Screenshot grounding data »
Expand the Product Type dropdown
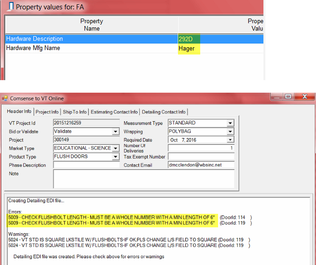tap(115, 157)
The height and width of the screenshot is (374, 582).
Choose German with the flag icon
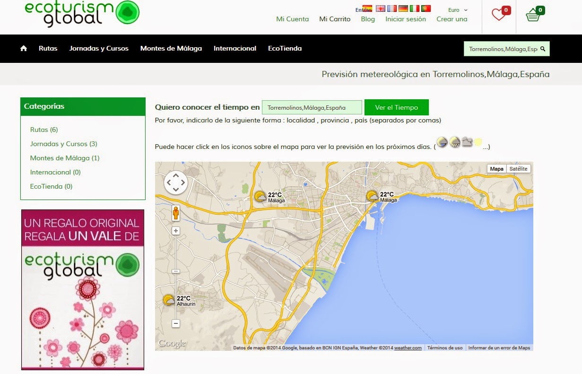(403, 8)
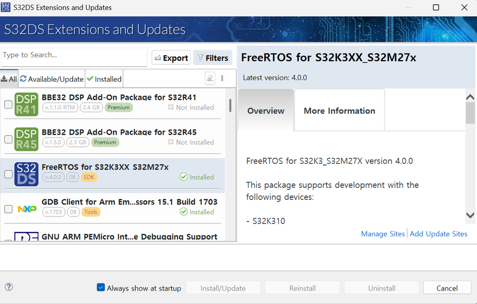477x304 pixels.
Task: Click the help question mark icon
Action: [9, 287]
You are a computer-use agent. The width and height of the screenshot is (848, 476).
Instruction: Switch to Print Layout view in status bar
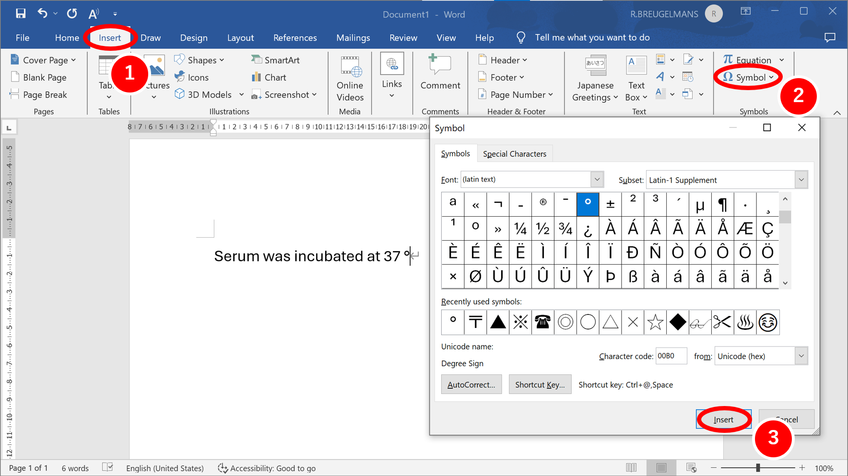tap(661, 468)
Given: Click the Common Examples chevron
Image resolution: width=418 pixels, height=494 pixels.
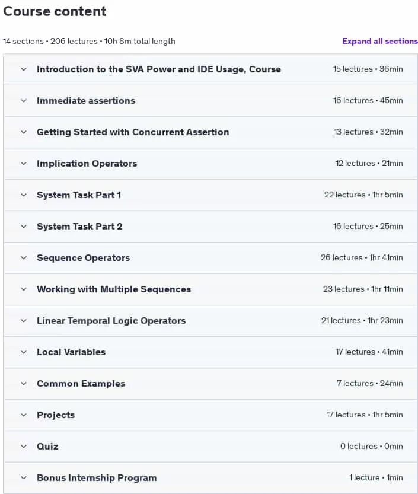Looking at the screenshot, I should point(24,384).
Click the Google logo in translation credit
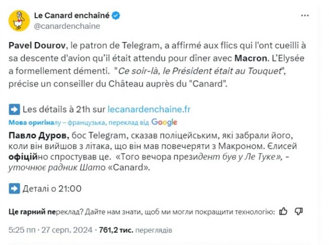The image size is (329, 245). (x=164, y=122)

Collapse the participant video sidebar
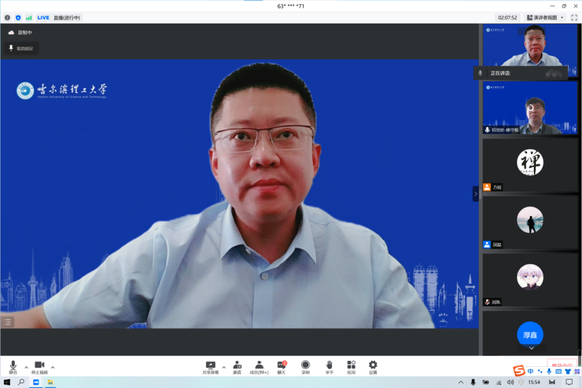tap(476, 194)
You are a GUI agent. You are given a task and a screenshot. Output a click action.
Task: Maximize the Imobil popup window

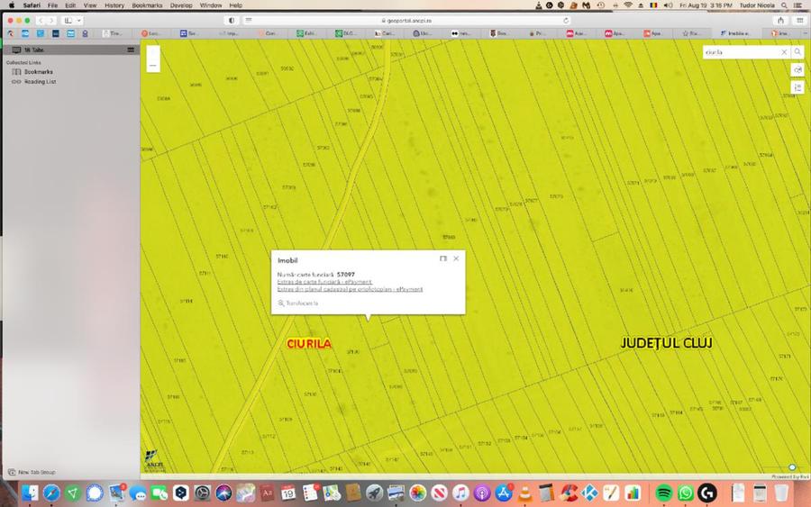[443, 258]

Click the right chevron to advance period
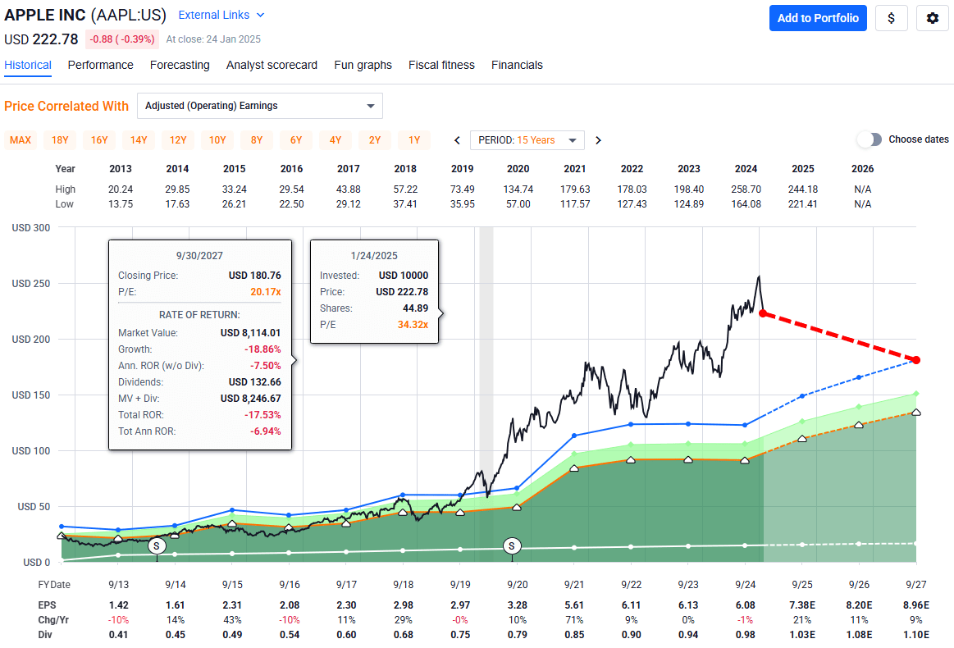tap(598, 139)
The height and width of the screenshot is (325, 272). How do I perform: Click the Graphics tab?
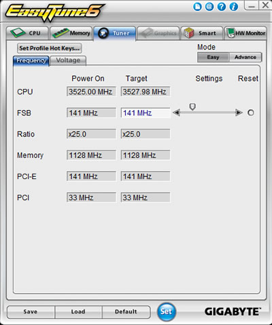(158, 33)
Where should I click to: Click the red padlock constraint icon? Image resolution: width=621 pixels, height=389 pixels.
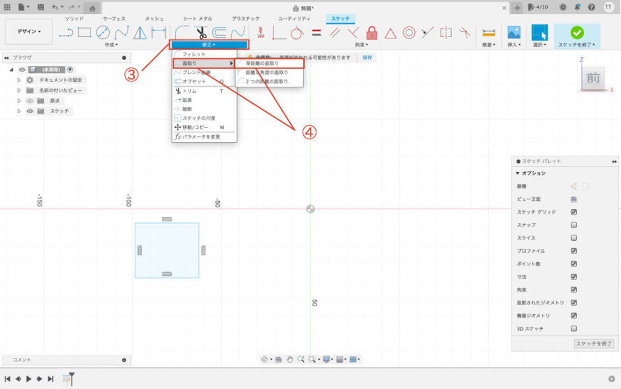(372, 32)
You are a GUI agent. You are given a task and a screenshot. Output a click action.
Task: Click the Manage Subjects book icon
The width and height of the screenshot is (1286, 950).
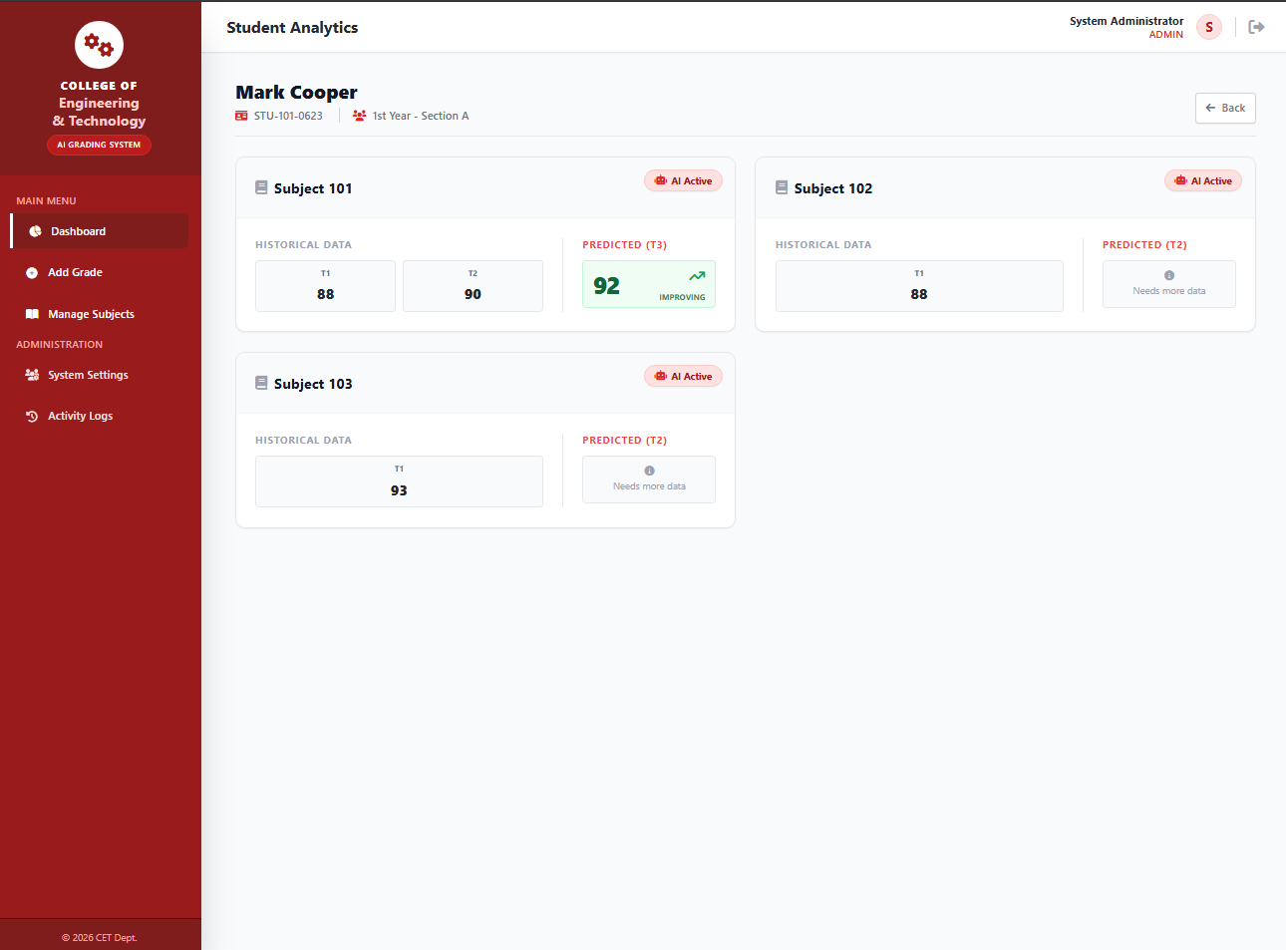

Task objective » All that is required is the lines from the line containing "Collapse the participant video sidebar" through the end of the records above, copied exactly, and none of the pictures.

Answer to the problem »
Collapse the participant video sidebar
tap(476, 194)
You are a GUI agent. You are given a task and a screenshot. Output a click action.
Task: Maximize the Imobil popup window

[443, 258]

Click the right chevron to advance period
tap(598, 139)
The height and width of the screenshot is (325, 272). How do I perform: Click the Graphics tab?
(158, 33)
Where should I click to: Click the red padlock constraint icon? Image resolution: width=621 pixels, height=389 pixels.
(372, 32)
You are a GUI agent. You are given a task and a screenshot. Output a click action.
Task: Click the Manage Subjects book icon
The width and height of the screenshot is (1286, 950).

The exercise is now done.